WORK REQUEST =>
Exactly as written, retype the lines that run from the line holding "Given: Clear the" through the end of the records below. Do not include pictures.

(Stored data)
..............................
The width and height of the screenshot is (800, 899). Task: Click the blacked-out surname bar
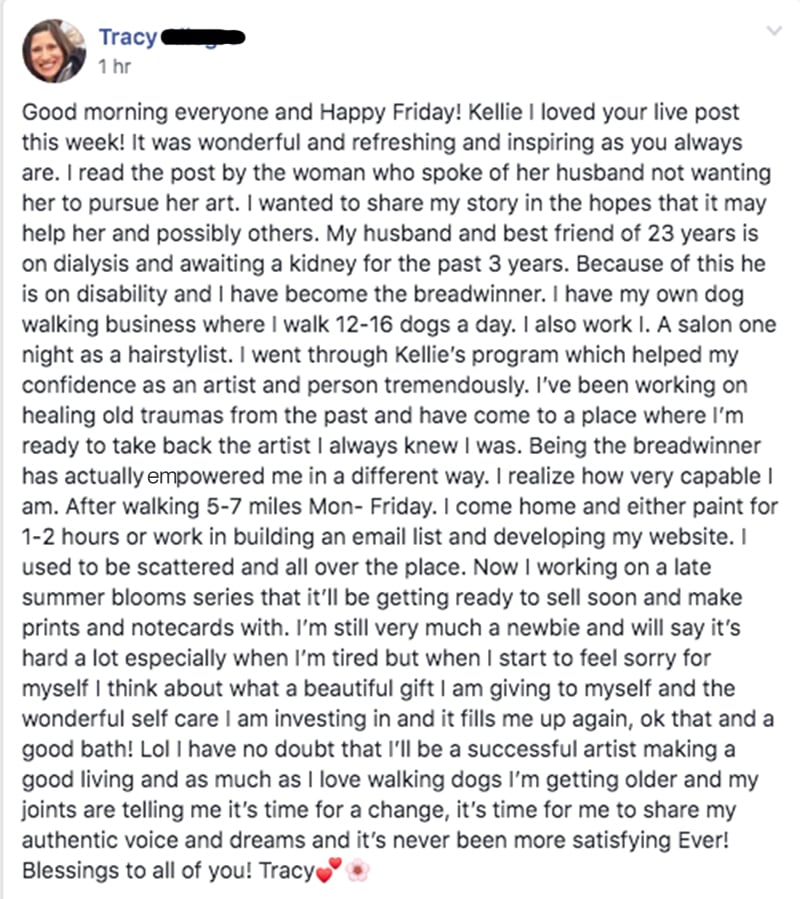click(203, 38)
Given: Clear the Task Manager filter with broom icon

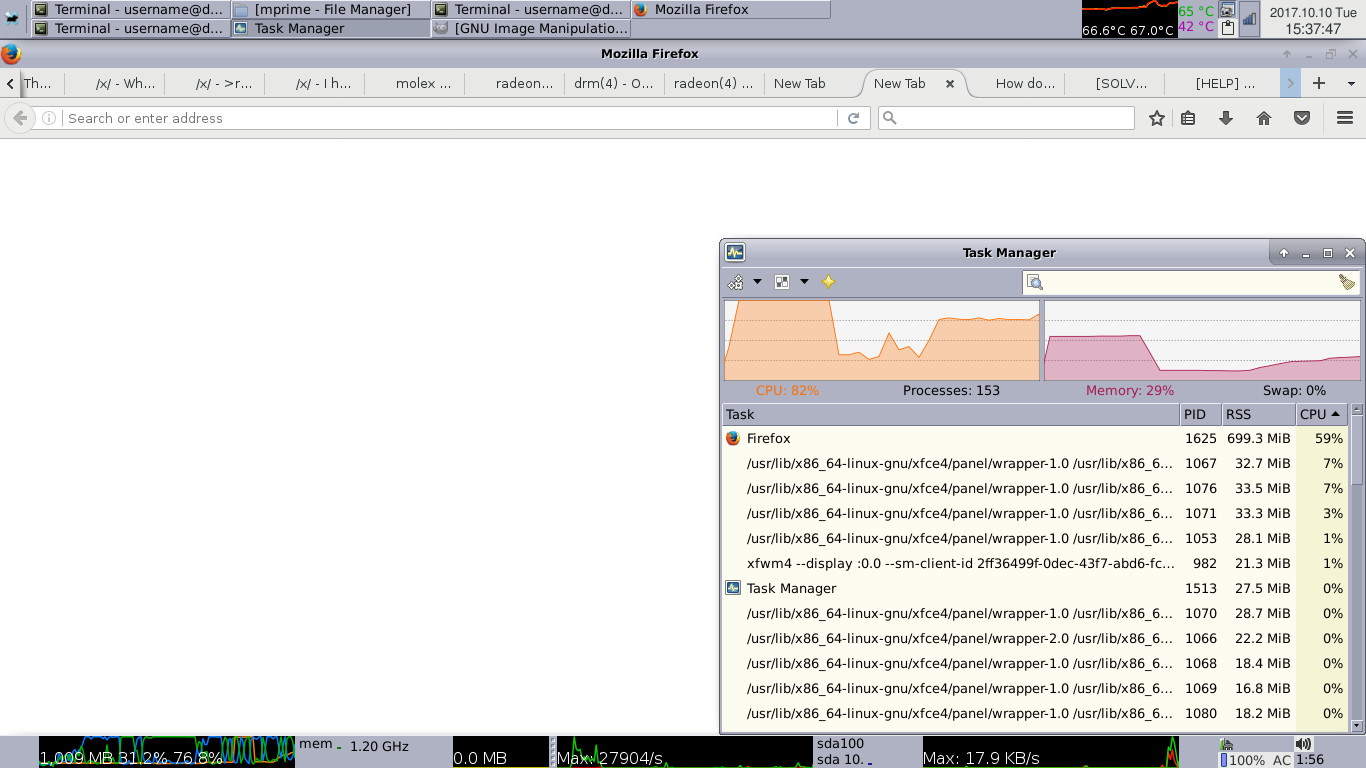Looking at the screenshot, I should click(1346, 283).
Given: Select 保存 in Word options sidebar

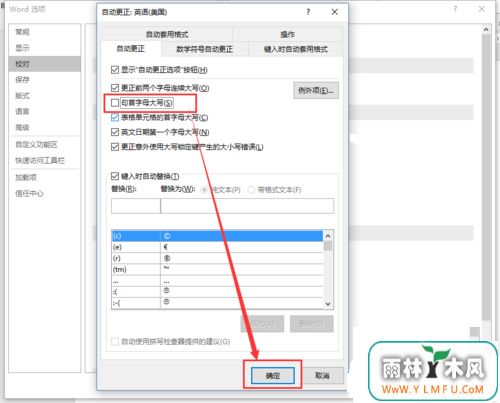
..............................
ANSWER TO THE PROBLEM =>
Given: Clear the Task Manager filter with broom icon

Looking at the screenshot, I should click(1346, 283).
Given: Select 保存 in Word options sidebar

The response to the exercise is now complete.